Deze beroepsgrond slaagt mitsdien evenmin.
5.6 Kosten TSS
Ten aanzien van de kosten van TSS die verweerder volgens appellante ten onrechte heeft aangemerkt als kosten voor de aanschaf van editplayers, waardoor een bedrag van ƒ 127.000,-- ten onrechte ter zijde is gesteld, is het College uit de gedingstukken het volgende gebleken.
Uit de faktuur van TSS van 6 maart 1997, waarop appellante zich in dit verband heeft beroepen, blijkt dat het totaal orderbedrag van ƒ 510.000,-- als volgt is gespecificeerd: bijdrage in de ontwikkelingskosten ƒ 200.000,--; Zendzijde (installatie inbegrepen) Fase A ƒ 50.000,--; 2 Editieplayers (installatie inbegrepen) Fase A ƒ 260.000,--.
Voorts is op genoemde faktuur bij het totaal orderbedrag tussen haakjes vermeld "waarvan uren voor Kredo fl. 390.000,--".
Appellante betwist niet dat de kosten van editieplayers (hardware) niet zijn begrepen in de kosten die op grond van artikel 4 van het Besluit als projectkosten worden aangemerkt.
De kosten van de assemblage en installatie van de editieplayers zijn blijkens de gedingstukken door verweerder aangemerkt als loonkosten en zijn derhalve wel kosten als bedoeld in artikel 4 van het Besluit.
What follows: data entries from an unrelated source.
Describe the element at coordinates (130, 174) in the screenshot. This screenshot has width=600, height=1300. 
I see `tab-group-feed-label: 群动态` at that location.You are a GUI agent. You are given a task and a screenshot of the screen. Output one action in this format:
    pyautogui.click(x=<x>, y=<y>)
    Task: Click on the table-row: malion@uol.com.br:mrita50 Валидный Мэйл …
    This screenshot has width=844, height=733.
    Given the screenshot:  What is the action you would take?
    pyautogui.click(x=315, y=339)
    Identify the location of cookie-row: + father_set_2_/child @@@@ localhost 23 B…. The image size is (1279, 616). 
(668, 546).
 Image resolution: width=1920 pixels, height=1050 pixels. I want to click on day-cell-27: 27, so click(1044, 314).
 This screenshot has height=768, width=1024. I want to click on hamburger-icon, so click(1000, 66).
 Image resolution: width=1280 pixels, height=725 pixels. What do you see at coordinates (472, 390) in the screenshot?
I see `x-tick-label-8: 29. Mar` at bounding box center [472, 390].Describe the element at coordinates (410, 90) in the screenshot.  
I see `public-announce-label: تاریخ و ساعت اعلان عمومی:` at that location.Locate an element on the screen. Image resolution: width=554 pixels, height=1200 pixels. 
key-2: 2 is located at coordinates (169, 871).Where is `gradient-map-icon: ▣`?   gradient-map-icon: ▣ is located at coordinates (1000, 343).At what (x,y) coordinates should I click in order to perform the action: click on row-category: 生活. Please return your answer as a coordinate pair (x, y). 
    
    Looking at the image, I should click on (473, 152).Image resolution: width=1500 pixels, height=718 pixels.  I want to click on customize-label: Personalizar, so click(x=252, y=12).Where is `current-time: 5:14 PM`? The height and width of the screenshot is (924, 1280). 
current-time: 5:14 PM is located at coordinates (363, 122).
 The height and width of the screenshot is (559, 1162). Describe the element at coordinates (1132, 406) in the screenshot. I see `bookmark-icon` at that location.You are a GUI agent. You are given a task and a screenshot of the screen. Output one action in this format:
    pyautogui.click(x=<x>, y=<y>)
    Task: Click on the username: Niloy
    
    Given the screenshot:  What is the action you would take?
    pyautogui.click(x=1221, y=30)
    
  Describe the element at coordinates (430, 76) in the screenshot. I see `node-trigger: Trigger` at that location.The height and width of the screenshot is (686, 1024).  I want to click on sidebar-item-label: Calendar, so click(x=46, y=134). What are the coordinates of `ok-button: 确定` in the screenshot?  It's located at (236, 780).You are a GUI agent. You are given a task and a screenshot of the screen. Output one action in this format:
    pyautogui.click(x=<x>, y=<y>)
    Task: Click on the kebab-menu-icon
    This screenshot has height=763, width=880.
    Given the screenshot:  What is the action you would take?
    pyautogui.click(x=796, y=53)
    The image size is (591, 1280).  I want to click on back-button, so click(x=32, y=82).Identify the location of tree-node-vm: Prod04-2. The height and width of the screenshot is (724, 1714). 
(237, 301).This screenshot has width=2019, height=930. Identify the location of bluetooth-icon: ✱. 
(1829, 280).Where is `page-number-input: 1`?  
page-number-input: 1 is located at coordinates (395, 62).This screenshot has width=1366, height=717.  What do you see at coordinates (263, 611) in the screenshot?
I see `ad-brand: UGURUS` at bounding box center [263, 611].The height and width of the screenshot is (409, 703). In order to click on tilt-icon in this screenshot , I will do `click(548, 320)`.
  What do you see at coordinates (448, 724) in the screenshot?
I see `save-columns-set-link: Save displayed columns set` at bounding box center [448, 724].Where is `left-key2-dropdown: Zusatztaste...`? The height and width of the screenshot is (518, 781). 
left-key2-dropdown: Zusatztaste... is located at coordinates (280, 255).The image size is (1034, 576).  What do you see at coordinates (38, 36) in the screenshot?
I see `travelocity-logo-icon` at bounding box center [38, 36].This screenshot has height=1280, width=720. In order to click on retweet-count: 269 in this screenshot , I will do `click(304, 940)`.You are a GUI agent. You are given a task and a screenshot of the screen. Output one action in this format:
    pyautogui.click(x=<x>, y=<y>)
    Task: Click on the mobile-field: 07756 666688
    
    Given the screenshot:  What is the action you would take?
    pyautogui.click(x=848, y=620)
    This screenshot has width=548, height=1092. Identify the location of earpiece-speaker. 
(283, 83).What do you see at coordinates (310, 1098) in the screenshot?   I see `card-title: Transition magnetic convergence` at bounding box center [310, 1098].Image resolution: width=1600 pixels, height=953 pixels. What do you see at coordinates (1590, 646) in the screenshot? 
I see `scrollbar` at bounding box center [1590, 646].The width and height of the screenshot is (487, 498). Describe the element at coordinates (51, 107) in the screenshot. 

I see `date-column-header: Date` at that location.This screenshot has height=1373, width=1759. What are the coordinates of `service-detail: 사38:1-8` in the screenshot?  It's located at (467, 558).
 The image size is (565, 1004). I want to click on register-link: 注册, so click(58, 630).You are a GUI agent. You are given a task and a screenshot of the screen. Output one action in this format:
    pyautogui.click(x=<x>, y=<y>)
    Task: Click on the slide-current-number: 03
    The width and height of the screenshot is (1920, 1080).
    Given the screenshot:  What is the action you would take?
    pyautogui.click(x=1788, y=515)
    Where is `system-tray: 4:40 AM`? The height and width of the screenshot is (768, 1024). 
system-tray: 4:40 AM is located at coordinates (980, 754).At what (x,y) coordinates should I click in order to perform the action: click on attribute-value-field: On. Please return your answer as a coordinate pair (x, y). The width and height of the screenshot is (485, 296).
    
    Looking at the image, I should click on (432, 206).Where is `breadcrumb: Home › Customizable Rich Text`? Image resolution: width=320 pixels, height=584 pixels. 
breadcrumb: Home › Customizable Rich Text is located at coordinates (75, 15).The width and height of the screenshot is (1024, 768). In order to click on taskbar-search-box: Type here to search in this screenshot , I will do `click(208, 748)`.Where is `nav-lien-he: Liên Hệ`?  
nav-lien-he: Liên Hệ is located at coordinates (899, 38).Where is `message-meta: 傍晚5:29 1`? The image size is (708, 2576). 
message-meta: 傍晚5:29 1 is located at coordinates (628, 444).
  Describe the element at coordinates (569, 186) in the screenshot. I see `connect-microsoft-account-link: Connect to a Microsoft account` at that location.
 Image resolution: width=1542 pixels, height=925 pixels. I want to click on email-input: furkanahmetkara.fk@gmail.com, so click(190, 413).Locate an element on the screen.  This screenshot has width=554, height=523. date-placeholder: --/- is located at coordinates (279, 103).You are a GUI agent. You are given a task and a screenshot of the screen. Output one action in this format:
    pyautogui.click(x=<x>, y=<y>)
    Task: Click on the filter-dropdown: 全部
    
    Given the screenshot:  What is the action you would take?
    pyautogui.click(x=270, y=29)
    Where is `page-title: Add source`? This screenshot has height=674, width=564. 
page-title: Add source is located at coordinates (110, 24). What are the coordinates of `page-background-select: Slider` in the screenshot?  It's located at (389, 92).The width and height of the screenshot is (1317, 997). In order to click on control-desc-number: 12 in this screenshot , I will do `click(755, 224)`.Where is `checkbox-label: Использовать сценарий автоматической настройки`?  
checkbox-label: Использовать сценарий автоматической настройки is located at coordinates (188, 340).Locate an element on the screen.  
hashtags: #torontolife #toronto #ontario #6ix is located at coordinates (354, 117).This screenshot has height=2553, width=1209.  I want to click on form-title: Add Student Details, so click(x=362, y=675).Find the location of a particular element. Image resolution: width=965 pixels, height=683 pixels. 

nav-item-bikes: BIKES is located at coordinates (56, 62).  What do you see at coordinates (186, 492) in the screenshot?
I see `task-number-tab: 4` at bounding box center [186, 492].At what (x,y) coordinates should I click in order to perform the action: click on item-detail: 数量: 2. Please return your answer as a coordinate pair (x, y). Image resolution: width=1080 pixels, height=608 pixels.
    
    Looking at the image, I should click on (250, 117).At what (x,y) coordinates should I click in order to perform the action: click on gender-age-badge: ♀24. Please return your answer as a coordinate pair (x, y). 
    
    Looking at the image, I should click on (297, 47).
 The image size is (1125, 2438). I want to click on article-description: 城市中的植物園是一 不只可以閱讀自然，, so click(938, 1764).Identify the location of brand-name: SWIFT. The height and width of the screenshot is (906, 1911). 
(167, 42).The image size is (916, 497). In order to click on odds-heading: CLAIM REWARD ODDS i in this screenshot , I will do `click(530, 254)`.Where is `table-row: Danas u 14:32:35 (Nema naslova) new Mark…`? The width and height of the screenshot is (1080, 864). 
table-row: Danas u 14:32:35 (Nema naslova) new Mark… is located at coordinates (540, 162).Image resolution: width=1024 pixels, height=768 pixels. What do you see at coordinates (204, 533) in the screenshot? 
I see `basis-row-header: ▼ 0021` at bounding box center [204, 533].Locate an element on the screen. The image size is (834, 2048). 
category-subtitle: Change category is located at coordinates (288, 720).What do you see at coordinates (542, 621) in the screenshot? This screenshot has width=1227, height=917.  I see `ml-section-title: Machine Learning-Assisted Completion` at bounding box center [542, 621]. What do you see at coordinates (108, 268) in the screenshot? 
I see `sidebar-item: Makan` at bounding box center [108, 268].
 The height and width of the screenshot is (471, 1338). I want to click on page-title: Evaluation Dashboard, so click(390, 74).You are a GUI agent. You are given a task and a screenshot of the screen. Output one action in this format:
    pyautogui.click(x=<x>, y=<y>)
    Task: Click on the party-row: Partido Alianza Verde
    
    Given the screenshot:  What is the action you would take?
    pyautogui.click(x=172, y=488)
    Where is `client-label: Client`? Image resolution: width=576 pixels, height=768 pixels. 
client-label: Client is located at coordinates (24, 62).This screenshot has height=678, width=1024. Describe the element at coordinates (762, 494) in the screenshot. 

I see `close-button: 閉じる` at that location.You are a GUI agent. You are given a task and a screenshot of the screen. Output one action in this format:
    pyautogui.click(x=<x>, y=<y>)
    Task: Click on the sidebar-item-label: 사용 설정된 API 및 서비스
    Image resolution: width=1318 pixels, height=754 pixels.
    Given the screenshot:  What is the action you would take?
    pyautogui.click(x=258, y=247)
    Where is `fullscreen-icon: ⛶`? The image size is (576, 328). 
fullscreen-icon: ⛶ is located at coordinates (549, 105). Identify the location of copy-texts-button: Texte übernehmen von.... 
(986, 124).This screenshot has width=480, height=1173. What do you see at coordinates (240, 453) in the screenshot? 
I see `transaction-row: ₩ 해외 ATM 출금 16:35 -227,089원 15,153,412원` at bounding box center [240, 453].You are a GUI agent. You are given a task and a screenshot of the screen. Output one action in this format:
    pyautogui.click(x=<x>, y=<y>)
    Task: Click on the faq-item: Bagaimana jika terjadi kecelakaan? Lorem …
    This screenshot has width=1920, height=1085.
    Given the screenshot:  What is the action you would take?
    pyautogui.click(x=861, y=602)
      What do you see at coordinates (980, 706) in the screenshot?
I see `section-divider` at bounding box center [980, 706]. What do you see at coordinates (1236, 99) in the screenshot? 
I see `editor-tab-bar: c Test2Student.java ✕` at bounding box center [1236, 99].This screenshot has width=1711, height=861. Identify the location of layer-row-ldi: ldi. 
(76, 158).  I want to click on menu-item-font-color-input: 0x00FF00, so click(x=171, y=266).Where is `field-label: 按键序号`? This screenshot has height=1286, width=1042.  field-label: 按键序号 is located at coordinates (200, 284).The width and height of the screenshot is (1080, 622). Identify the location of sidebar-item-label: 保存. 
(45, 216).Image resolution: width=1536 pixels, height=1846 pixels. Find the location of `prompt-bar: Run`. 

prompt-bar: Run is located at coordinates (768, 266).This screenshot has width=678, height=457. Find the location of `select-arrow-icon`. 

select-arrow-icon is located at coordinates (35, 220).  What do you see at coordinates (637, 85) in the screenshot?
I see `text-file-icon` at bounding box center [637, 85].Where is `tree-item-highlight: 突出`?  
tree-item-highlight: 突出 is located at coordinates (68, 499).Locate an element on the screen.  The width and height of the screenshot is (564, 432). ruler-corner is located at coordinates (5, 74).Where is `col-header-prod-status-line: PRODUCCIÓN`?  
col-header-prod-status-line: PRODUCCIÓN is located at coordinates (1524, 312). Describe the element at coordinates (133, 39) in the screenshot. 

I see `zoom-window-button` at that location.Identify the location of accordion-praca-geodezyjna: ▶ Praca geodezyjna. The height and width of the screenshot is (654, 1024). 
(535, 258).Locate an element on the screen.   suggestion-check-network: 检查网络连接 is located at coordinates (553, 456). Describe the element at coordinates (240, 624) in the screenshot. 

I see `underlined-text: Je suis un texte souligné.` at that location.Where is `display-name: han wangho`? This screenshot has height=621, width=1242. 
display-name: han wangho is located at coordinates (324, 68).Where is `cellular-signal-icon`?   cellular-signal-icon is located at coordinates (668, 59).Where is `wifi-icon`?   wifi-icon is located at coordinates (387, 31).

Betreffende die loonkosten blijkt uit faxmessage 981176 van TSS aan appellante van 11 mei 1998 dat per geleverd systeem 5 dagen assemblage en installatie is besteed à ƒ 1.300,-- per dag, derhalve in totaal ƒ 6.500,-- exclusief BTW per systeem. Voor de 2 geleverde editieplayers gezamenlijk bedragen die kosten derhalve ƒ 13.000,--.
Het vorenstaande leidt het College tot de slotsom dat het deel van de kosten van de 2 editieplayers dat niet tot de projectkosten kan worden gerekend ƒ 247.000,-- beloopt (ƒ 260.000,-- minus ƒ 13.000,--) en dat dit bedrag op het totaalorderbedrag in mindering dient te worden gebracht. Van het totaal orderbedrag van ƒ 510.000,-- resteert dan een bedrag voor Kredo groot ƒ 263.000,--.
Nu op genoemde factuur van 6 maart 1997 voor Kredo een bedrag van ƒ 390.000,-- is vermeld, heeft verweerder naar het oordeel van het College terecht een bedrag van ƒ 127.000,--, zijnde ƒ 390.000 minus ƒ 263.000,--, terzijde gesteld.
Ook deze beroepsgrond faalt.
5.7 Het beroep op het vertrouwensbeginsel en het rechtszekerheidbeginsel faalt eveneens. Zoals uit het hiervoor overwogene blijkt, is het kredietbedrag vastgesteld in overeenstemming met de Kredietregeling. Niet gebleken is dat door toezeggingen, mededelingen of gedragingen die aan verweerder kunnen worden toegerekend, bij appellante de rechtens te eerbiedigen verwachting is gewekt dat het krediet zou worden vastgesteld overeenkomstig de verstrekte voorschotten - derhalve zonder enige correctie. Integendeel, in de brief van 26 juni 1998 ter zake van de tweede voorschottoekenning aan appellante heeft verweerder uitdrukkelijk vermeld dat, indien achteraf correctie nodig mocht blijken, verrekening zal plaatsvinden, dan wel zal worden verzocht het te veel uitbetaalde te restitueren.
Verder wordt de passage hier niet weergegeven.